There are significant differences between copyrights, trademarks and patents. Copyright law exists to protect creative industries from destruction by limiting copying and punishing unlicensed reproduction. Copyright protects writing, art, movies and television, music and other works in that vein. It only applis to works that are artistic in nature, not something such as a technical solution. U.S copyrights last for a period of seventy years after the creator’s death before they become public domain. Copyright allows the creator, whether it is a person or a business, to sell copies of the work and control redistribution of the work by others. Therefore LEGO and other legitimate companies license the intellectual property of other companies, such as DC and Marvel’s super-hero universes.

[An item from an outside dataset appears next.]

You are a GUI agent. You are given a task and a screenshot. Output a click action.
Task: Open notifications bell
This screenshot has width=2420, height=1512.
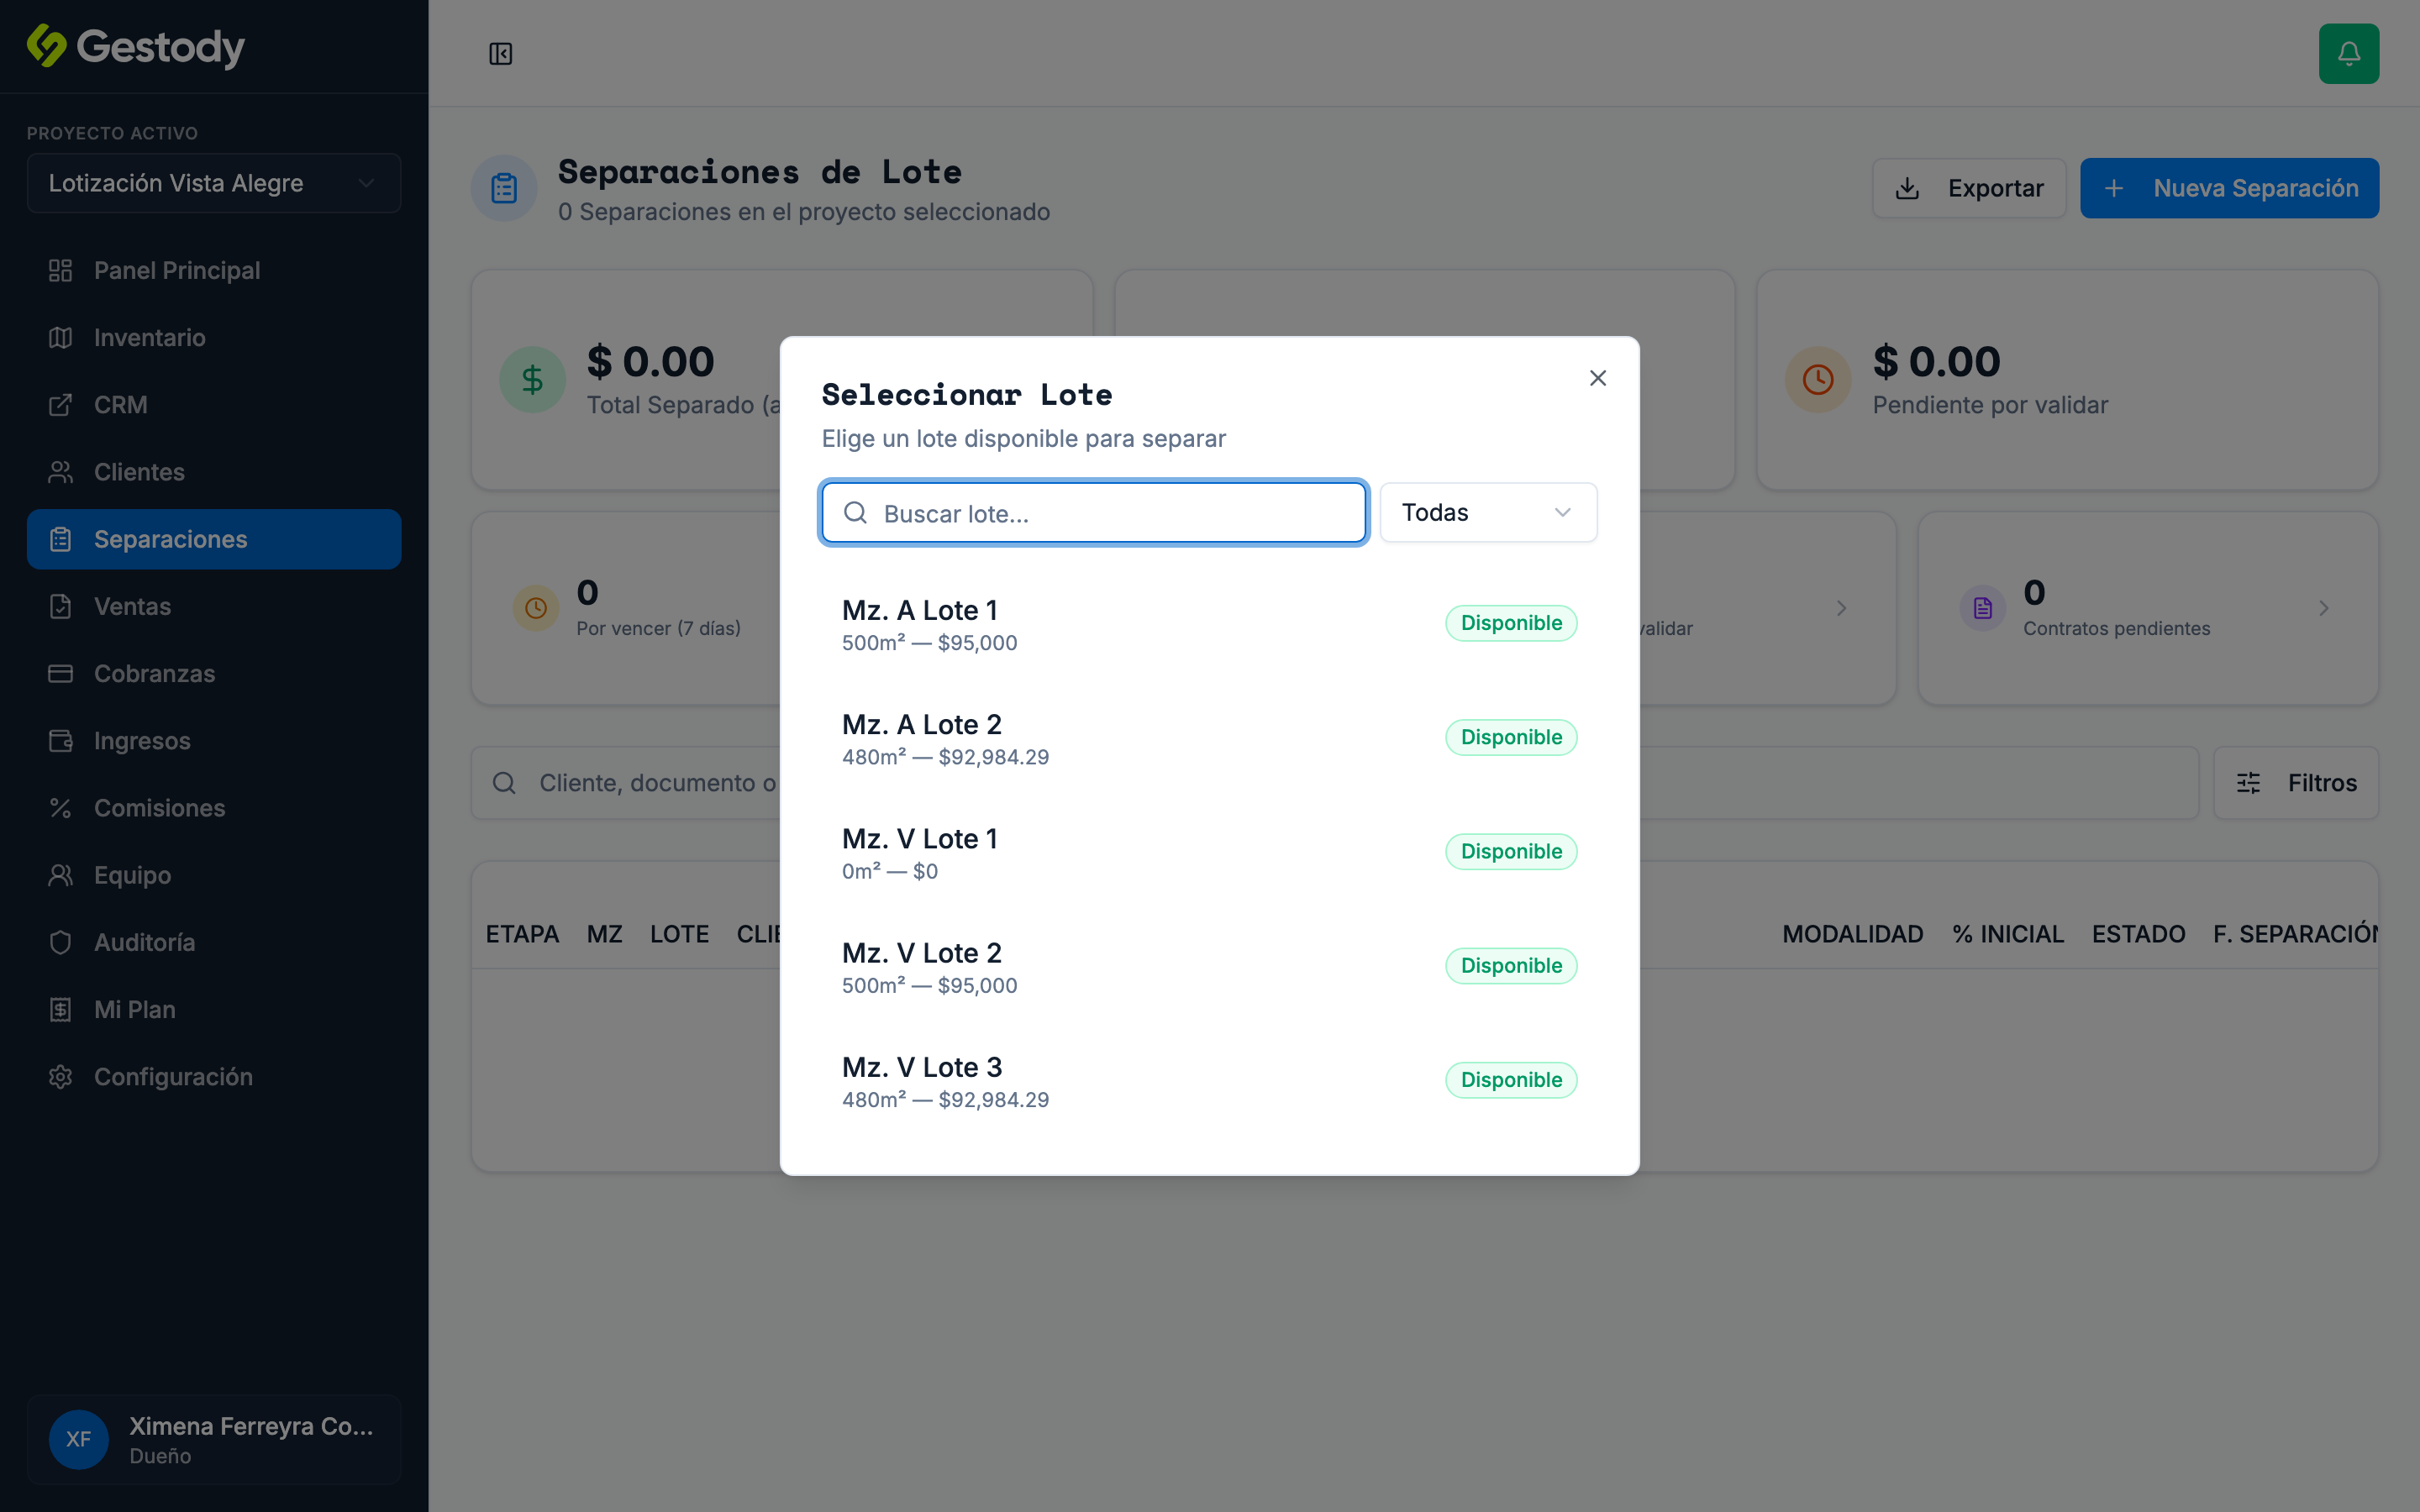(x=2348, y=54)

A patent protects a solution to a technical problem or a specific process. This includes the design of tools and utilities. The protections given under a patent are similar to copyrights, in that the give the inventor control over the sales, licensing and distribution of an idea. This allows companies to recoup the investment made in creating the object. There are three existing types of patent − the utility patent, the design patent and the plant patent. The utility patent protects new machines or processes. The design patent protects manufacturing methods and article construction. The plant patent protects the development of genetically modified plants (GMO’s) or of plants that have been created through selective breeding. The modified plant counts as a patented item since it could be a solution to an issue, such as insects consuming crops. U.S. patents last for a period of fourteen to twenty years, as long as the company is protecting it. A company might cease production of the patented item, but it may still protect its patent through licensing agreements.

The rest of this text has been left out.